Directions for this task | Lower down are entries containing pictures. Copy exactly, without those pictures, the lines from the line with "Task: Retweet using" through the line with "This screenshot has height=595, width=1005.".
**** Recorded information ****
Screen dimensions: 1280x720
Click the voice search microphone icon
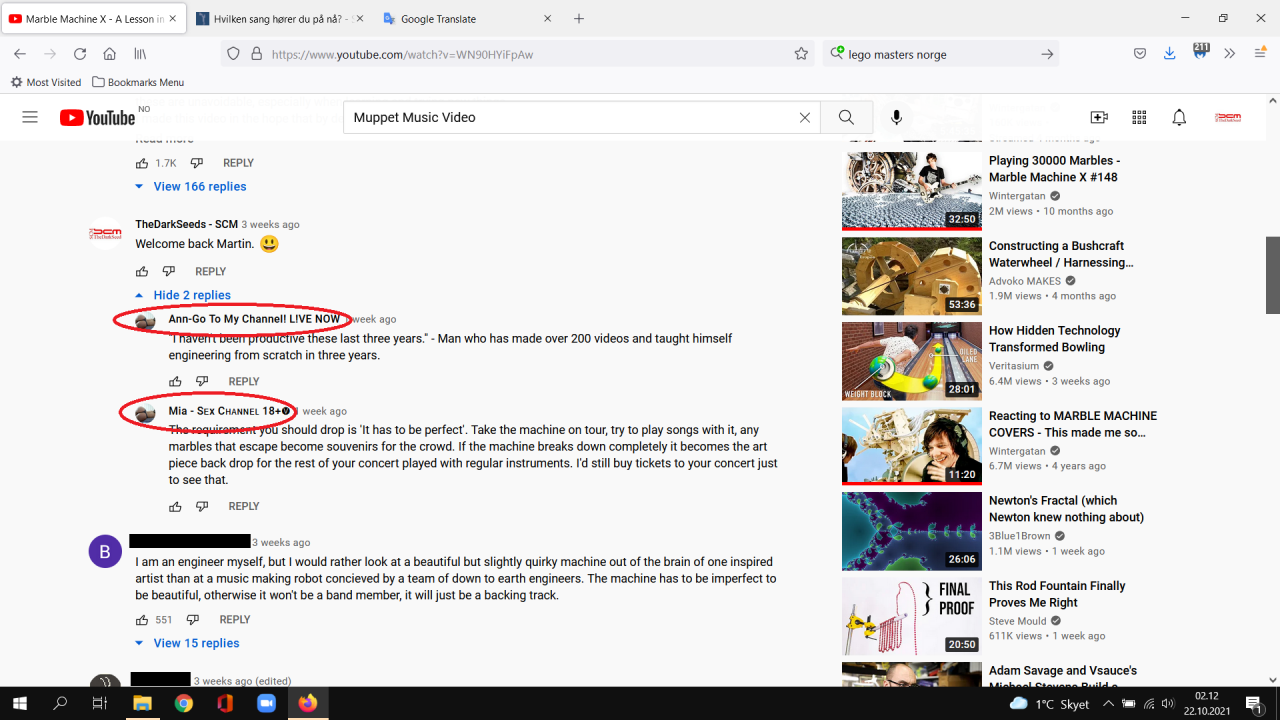click(896, 117)
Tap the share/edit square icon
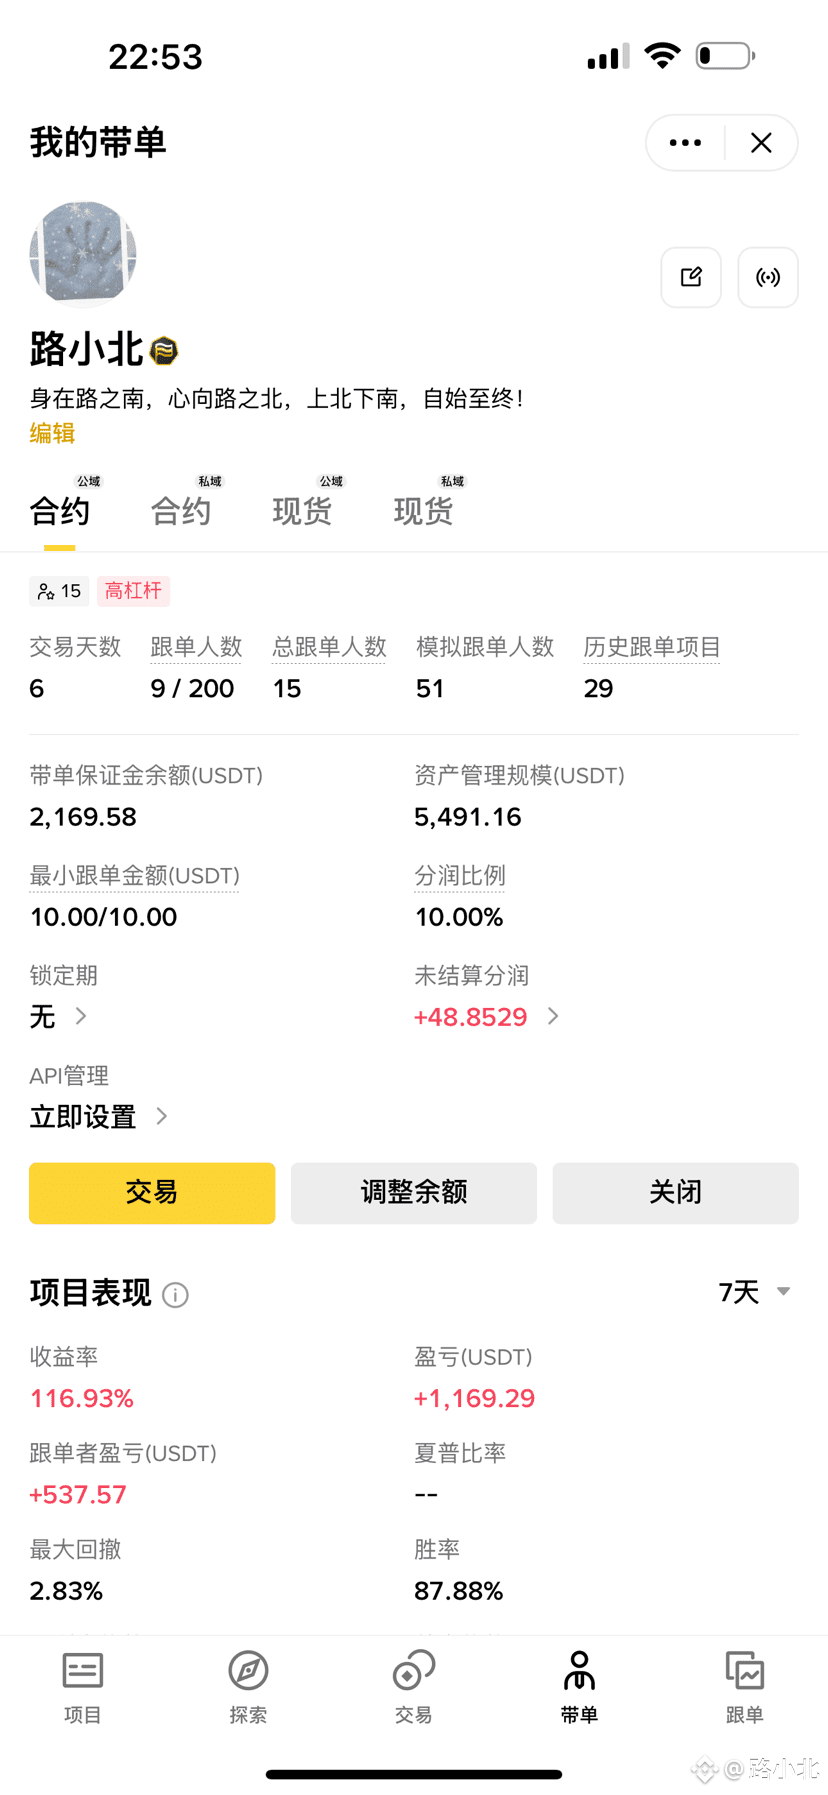This screenshot has width=828, height=1795. click(x=691, y=277)
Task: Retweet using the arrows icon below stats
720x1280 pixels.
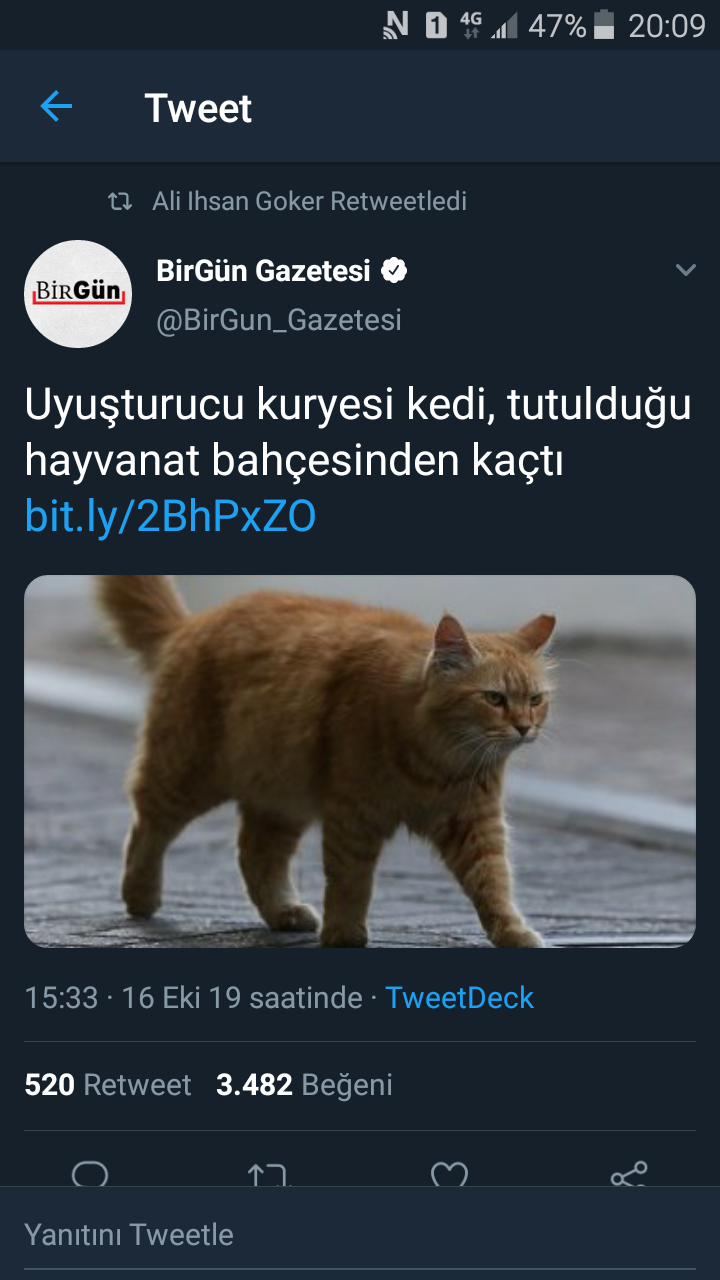Action: tap(268, 1174)
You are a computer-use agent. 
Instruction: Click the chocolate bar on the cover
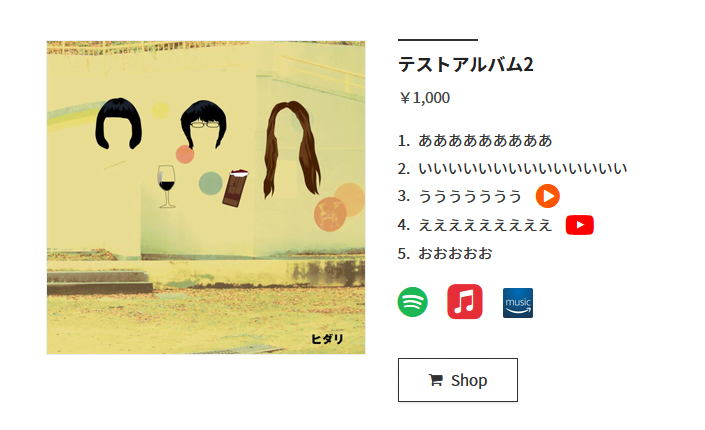tap(235, 188)
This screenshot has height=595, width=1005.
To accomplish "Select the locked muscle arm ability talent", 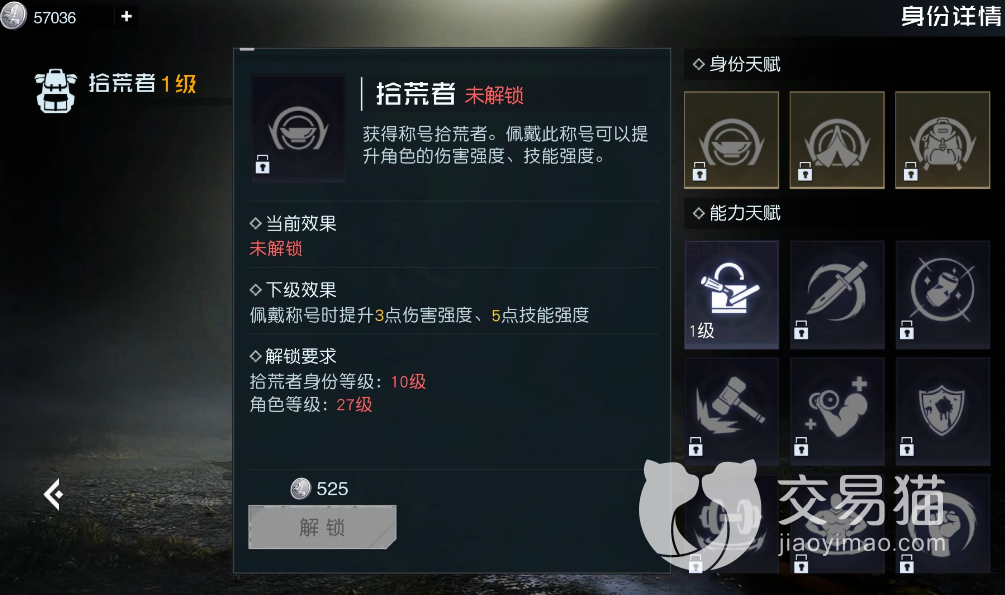I will pos(837,411).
****
Task result |
Task: Retweet using the arrows icon below stats
720x1280 pixels.
Action: tap(268, 1174)
You are a computer-use agent. 
Instruction: Click the chocolate bar on the cover
tap(235, 188)
This screenshot has height=595, width=1005.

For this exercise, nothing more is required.